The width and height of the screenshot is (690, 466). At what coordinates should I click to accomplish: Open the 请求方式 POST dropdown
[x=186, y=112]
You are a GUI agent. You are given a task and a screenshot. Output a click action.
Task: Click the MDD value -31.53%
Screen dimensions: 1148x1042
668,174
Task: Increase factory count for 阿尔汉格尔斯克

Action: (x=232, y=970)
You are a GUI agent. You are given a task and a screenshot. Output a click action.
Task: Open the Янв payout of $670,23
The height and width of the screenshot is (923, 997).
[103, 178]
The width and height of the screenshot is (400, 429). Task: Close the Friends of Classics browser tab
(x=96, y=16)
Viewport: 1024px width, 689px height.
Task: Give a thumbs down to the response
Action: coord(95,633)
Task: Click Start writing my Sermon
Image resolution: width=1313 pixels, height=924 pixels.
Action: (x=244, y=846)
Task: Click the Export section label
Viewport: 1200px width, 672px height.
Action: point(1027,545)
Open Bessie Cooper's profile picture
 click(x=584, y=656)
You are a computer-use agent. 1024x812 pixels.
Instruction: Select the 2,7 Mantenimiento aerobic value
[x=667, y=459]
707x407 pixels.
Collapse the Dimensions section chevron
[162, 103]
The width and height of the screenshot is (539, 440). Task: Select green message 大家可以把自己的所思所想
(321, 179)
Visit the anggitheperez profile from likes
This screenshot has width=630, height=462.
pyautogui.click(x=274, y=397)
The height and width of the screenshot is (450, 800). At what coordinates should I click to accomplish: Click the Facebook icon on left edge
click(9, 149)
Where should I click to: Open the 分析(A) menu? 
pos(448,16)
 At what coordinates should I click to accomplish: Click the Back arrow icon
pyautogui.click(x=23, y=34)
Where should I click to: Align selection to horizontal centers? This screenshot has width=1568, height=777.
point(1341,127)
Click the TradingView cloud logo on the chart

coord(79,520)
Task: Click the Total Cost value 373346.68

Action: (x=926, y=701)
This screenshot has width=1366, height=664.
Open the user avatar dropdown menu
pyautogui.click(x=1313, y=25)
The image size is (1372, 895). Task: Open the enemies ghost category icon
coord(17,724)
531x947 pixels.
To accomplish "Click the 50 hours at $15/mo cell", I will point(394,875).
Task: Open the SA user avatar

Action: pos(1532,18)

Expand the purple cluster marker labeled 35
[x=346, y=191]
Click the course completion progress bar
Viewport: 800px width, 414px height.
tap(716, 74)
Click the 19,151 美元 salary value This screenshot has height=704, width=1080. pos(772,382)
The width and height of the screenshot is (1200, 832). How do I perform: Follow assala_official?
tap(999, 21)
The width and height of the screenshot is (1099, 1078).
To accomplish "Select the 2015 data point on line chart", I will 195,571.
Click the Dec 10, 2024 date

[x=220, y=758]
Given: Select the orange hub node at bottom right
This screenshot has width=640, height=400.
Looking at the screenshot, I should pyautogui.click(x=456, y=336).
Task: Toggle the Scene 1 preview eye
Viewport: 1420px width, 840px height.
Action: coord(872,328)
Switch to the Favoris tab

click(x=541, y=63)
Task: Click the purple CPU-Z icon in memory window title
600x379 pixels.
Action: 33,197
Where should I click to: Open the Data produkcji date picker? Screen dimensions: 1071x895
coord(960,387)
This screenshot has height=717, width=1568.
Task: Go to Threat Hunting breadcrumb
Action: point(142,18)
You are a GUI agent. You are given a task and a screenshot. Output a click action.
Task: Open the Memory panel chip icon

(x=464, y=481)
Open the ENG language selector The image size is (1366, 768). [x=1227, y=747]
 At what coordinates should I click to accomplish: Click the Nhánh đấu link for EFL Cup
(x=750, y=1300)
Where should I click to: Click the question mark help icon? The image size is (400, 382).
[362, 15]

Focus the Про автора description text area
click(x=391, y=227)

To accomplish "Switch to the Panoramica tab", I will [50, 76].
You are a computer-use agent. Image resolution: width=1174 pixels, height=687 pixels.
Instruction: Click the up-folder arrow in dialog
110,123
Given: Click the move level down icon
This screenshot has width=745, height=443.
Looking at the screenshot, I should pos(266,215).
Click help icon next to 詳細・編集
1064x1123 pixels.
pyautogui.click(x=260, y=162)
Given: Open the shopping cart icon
+===+
**Set problem**
Copy every one of the records above verbatim, line for line, without changing any character.

**Answer to this problem**
The width and height of the screenshot is (690, 466). At what coordinates should I click to accomplish: Open the 请求方式 POST dropdown
[x=186, y=112]
You are a GUI agent. You are given a task and a screenshot. Output a click action.
Task: Click the MDD value -31.53%
Screen dimensions: 1148x1042
668,174
Task: Increase factory count for 阿尔汉格尔斯克

Action: (x=232, y=970)
You are a GUI agent. You are given a task and a screenshot. Output a click action.
Task: Open the Янв payout of $670,23
The height and width of the screenshot is (923, 997).
[103, 178]
The width and height of the screenshot is (400, 429). Task: Close the Friends of Classics browser tab
(x=96, y=16)
Viewport: 1024px width, 689px height.
Task: Give a thumbs down to the response
Action: coord(95,633)
Task: Click Start writing my Sermon
Image resolution: width=1313 pixels, height=924 pixels.
Action: (x=244, y=846)
Task: Click the Export section label
Viewport: 1200px width, 672px height.
Action: point(1027,545)
Open Bessie Cooper's profile picture
 click(x=584, y=656)
You are a computer-use agent. 1024x812 pixels.
Instruction: Select the 2,7 Mantenimiento aerobic value
[x=667, y=459]
707x407 pixels.
Collapse the Dimensions section chevron
[162, 103]
The width and height of the screenshot is (539, 440). Task: Select green message 大家可以把自己的所思所想
(321, 179)
Visit the anggitheperez profile from likes
This screenshot has width=630, height=462.
pyautogui.click(x=274, y=397)
The height and width of the screenshot is (450, 800). At what coordinates should I click to accomplish: Click the Facebook icon on left edge
click(9, 149)
Where should I click to: Open the 分析(A) menu? 
pos(448,16)
 At what coordinates should I click to accomplish: Click the Back arrow icon
pyautogui.click(x=23, y=34)
Where should I click to: Align selection to horizontal centers? This screenshot has width=1568, height=777.
point(1341,127)
Click the TradingView cloud logo on the chart

coord(79,520)
Task: Click the Total Cost value 373346.68

Action: (x=926, y=701)
This screenshot has width=1366, height=664.
Open the user avatar dropdown menu
pyautogui.click(x=1313, y=25)
The image size is (1372, 895). Task: Open the enemies ghost category icon
coord(17,724)
531x947 pixels.
To accomplish "Click the 50 hours at $15/mo cell", I will point(394,875).
Task: Open the SA user avatar

Action: pos(1532,18)

Expand the purple cluster marker labeled 35
[x=346, y=191]
Click the course completion progress bar
Viewport: 800px width, 414px height.
tap(716, 74)
Click the 19,151 美元 salary value This screenshot has height=704, width=1080. pos(772,382)
The width and height of the screenshot is (1200, 832). How do I perform: Follow assala_official?
tap(999, 21)
The width and height of the screenshot is (1099, 1078).
To accomplish "Select the 2015 data point on line chart", I will 195,571.
Click the Dec 10, 2024 date

[x=220, y=758]
Given: Select the orange hub node at bottom right
This screenshot has width=640, height=400.
Looking at the screenshot, I should pyautogui.click(x=456, y=336).
Task: Toggle the Scene 1 preview eye
Viewport: 1420px width, 840px height.
Action: coord(872,328)
Switch to the Favoris tab

click(x=541, y=63)
Task: Click the purple CPU-Z icon in memory window title
600x379 pixels.
Action: 33,197
Where should I click to: Open the Data produkcji date picker? Screen dimensions: 1071x895
coord(960,387)
This screenshot has height=717, width=1568.
Task: Go to Threat Hunting breadcrumb
Action: point(142,18)
You are a GUI agent. You are given a task and a screenshot. Output a click action.
Task: Open the Memory panel chip icon

(x=464, y=481)
Open the ENG language selector The image size is (1366, 768). [x=1227, y=747]
 At what coordinates should I click to accomplish: Click the Nhánh đấu link for EFL Cup
(x=750, y=1300)
Where should I click to: Click the question mark help icon? The image size is (400, 382).
[362, 15]

Focus the Про автора description text area
click(x=391, y=227)

To accomplish "Switch to the Panoramica tab", I will [50, 76].
You are a computer-use agent. Image resolution: width=1174 pixels, height=687 pixels.
Instruction: Click the up-folder arrow in dialog
110,123
Given: Click the move level down icon
This screenshot has width=745, height=443.
Looking at the screenshot, I should pos(266,215).
Click help icon next to 詳細・編集
1064x1123 pixels.
pyautogui.click(x=260, y=162)
Given: Open the shopping cart icon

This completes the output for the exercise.